Please get the on-prem sorted out pronto!

5 comments

We want you to be able to use it just as much! : )

There will be an adoption curve from early -> late adopters. Working through this is something we're committed to, and we know it will take time.

We're committed because we think it will be incredibly valuable to our field. We just can't imagine a future 50 years from now where programmers don't benefit from a smart backend helping them work.

So we start with step one today, and here we go : )

I'm not clear on why we need to upload the full codebase.

The Privacy Policy indicates that this is because their index of public code is too large to copy to the client machine. So why can't my machine just send queries as needed, or, even better, download the subset of the index relevant to my project?

Maybe it was easier to ship the "local code" search features by building on top of the existing public code indexing, which is server-side. But, despite the extra engineering work, client-side indexing for local code would definitely make a lot more sense for most customers.

» **PROBLEM**
Reproduce word for word the passage of the comment thread on uploading code, starting at "I'm not clear" and ending at "to my project?".

» **RECORDED INFORMATION**
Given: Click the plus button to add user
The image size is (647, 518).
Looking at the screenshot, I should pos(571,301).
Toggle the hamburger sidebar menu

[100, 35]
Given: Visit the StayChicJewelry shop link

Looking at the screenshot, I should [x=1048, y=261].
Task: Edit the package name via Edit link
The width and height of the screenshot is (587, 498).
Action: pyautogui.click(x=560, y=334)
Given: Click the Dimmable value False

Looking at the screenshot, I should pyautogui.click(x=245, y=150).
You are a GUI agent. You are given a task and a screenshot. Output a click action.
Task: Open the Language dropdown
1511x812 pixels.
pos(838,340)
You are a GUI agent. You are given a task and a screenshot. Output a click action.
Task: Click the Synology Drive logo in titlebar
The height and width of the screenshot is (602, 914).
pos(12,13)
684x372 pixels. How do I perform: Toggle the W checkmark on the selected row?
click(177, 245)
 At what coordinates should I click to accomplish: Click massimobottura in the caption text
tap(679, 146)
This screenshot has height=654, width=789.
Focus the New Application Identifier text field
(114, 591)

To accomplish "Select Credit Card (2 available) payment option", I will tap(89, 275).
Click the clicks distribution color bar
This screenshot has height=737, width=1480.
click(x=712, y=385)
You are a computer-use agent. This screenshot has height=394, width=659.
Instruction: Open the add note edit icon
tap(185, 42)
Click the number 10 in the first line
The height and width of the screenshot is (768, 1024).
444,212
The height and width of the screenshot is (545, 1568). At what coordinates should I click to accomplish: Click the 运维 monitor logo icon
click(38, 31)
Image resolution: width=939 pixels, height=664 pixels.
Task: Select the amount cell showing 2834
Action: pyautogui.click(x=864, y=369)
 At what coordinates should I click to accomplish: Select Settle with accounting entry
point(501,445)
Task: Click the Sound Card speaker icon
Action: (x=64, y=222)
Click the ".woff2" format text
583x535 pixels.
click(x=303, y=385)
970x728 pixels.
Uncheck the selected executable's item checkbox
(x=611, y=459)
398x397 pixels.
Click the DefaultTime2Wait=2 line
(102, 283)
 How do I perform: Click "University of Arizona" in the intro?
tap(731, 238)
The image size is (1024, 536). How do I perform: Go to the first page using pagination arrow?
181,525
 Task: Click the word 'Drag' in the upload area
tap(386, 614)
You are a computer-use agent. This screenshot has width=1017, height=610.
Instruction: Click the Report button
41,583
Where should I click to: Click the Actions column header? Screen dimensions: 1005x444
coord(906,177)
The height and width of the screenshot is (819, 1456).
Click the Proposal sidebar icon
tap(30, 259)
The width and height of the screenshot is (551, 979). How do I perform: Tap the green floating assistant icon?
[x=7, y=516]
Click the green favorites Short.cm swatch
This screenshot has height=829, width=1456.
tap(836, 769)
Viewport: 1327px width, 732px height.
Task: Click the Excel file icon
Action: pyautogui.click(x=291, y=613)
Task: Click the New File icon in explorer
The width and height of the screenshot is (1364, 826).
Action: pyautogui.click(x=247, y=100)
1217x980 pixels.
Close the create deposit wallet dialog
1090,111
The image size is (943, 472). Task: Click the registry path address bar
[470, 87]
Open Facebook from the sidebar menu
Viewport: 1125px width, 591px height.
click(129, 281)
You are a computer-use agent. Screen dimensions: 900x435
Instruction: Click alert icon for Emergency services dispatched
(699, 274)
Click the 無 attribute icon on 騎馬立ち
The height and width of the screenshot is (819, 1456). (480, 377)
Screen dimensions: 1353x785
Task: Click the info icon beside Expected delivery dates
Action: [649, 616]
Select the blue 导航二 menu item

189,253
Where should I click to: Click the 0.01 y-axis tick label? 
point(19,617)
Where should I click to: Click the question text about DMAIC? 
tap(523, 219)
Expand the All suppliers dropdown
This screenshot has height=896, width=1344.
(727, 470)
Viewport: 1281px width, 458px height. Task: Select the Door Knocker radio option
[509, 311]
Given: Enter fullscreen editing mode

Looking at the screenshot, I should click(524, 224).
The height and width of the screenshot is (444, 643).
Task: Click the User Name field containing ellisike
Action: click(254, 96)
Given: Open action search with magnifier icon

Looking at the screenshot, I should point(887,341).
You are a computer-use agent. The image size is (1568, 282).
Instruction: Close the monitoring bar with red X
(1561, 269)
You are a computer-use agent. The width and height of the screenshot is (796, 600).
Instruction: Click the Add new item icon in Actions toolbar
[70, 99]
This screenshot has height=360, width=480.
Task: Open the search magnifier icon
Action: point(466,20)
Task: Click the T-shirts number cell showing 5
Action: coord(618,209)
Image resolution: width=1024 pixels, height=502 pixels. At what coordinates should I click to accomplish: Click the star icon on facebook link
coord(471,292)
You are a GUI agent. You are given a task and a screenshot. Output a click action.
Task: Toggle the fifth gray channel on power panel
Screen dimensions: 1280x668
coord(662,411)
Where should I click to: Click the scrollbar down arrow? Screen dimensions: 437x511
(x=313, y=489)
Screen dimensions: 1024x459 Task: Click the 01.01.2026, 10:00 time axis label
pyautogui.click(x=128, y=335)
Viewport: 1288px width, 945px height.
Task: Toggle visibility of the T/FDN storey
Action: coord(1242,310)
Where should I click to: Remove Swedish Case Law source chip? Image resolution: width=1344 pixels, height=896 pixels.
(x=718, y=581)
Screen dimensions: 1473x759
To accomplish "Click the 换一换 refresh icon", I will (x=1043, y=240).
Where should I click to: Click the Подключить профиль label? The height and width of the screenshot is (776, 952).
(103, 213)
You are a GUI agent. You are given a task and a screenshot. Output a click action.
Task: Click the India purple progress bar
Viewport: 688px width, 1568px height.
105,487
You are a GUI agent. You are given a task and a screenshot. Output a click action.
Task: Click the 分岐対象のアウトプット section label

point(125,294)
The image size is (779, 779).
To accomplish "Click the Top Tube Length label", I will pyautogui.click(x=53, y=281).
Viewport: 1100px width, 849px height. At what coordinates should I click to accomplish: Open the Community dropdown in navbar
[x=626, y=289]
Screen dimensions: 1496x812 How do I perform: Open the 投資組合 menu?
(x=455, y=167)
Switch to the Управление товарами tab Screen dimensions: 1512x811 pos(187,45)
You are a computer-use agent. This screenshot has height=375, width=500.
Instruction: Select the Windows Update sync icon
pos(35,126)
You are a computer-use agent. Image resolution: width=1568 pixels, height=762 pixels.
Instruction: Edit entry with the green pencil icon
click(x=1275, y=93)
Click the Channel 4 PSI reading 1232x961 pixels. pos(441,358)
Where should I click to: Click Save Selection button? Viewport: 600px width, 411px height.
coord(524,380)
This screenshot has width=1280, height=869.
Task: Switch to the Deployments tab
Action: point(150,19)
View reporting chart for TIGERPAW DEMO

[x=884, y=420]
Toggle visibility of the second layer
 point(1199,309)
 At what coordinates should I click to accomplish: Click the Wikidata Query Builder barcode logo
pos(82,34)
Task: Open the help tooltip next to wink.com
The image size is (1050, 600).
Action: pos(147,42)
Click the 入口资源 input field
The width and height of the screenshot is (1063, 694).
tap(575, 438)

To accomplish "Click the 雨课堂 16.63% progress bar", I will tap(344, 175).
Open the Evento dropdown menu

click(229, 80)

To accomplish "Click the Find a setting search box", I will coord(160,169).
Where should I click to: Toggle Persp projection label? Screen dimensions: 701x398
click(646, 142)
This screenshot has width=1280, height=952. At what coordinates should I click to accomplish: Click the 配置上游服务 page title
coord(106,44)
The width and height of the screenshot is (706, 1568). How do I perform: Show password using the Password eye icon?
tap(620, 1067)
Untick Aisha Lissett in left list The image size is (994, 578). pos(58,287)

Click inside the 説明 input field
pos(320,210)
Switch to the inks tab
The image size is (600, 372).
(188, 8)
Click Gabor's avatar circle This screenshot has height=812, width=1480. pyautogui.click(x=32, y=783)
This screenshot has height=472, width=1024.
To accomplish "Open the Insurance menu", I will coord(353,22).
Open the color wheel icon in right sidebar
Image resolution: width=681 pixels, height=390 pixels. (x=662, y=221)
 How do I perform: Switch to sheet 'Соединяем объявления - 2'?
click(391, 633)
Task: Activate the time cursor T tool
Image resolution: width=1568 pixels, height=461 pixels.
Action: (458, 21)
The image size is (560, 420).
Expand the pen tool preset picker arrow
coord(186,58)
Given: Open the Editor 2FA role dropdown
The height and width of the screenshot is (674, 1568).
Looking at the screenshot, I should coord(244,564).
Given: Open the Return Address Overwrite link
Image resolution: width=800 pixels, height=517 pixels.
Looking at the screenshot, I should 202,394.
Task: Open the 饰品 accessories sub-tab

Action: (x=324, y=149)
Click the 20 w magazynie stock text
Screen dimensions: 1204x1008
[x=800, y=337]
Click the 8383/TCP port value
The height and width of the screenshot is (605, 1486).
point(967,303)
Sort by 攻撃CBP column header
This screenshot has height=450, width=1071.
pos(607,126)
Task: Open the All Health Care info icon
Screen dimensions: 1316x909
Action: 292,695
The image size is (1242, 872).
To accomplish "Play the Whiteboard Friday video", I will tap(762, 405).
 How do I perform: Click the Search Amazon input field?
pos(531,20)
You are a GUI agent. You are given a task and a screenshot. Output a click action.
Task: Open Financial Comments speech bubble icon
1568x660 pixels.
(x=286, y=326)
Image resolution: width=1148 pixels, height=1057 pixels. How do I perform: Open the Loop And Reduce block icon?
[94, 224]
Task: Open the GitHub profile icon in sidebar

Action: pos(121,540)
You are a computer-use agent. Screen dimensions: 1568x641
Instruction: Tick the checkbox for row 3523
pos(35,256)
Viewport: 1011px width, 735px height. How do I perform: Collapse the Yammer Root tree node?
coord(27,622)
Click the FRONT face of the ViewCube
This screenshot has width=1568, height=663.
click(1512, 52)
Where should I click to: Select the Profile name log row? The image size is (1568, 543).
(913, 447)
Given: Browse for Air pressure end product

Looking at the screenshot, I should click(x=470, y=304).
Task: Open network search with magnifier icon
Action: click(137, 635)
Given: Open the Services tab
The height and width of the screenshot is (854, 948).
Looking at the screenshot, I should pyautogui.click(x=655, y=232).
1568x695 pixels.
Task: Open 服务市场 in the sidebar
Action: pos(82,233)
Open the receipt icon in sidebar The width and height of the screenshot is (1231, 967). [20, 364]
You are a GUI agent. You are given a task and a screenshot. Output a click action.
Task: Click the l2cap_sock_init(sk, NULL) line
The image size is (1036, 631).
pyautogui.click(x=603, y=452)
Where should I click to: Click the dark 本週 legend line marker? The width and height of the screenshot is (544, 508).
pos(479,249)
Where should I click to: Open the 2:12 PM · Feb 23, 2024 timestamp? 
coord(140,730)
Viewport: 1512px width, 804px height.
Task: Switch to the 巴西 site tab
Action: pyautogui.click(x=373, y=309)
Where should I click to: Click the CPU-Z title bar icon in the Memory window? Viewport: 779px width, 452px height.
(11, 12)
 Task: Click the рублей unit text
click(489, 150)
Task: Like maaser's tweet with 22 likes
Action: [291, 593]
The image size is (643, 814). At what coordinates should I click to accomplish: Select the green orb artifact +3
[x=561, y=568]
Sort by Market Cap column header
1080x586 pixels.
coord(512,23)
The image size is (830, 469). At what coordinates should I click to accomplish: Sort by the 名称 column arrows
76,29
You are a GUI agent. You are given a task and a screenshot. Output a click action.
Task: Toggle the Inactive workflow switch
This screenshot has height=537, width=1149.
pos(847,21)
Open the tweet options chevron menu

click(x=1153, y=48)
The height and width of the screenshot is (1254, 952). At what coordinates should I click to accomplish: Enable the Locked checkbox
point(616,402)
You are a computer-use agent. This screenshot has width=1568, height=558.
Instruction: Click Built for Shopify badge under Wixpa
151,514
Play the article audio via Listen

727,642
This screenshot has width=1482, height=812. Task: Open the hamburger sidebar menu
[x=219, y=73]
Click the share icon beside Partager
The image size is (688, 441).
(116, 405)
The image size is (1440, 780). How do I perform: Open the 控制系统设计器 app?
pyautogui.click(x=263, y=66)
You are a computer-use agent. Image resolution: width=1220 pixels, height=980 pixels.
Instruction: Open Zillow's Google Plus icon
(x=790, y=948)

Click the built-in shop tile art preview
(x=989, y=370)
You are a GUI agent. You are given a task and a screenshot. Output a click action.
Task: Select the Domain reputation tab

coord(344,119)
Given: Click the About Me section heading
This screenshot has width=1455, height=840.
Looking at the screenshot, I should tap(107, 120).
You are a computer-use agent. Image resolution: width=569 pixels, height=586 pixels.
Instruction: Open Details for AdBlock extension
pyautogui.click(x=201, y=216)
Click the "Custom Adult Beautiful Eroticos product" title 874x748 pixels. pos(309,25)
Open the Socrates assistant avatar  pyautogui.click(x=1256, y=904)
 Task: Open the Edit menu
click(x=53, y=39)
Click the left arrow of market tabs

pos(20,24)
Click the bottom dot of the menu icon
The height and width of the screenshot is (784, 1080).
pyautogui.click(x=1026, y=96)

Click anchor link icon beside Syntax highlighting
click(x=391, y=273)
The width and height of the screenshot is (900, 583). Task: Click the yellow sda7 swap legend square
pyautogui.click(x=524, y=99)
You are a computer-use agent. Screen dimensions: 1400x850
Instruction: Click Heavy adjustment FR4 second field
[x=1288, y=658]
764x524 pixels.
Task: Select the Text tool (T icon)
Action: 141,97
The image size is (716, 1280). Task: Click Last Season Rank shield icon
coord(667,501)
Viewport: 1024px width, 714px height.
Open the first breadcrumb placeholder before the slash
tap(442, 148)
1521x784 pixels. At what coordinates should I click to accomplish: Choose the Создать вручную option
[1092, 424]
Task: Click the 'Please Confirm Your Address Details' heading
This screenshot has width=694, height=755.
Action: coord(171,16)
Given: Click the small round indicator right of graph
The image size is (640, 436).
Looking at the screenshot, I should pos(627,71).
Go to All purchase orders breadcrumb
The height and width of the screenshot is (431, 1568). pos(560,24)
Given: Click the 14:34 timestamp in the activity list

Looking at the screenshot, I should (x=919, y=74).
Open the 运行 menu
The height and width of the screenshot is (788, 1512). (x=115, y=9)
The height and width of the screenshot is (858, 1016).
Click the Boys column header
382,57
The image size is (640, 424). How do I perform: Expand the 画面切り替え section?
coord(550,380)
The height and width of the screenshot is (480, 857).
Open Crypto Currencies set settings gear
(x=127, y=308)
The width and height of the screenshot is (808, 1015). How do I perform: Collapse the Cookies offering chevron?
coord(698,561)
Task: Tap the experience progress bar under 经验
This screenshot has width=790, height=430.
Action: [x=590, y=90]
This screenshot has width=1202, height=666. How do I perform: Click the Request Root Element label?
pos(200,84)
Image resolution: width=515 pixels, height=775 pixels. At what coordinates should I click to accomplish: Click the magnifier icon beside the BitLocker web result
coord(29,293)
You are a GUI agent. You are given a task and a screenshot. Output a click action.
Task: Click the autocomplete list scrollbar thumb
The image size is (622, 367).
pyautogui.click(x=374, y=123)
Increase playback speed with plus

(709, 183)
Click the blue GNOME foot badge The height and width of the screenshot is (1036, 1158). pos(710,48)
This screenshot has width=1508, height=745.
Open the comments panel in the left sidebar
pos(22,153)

» **TASK RESPONSE**
I'm not clear on why we need to upload the full codebase.

The Privacy Policy indicates that this is because their index of public code is too large to copy to the client machine. So why can't my machine just send queries as needed, or, even better, download the subset of the index relevant to my project?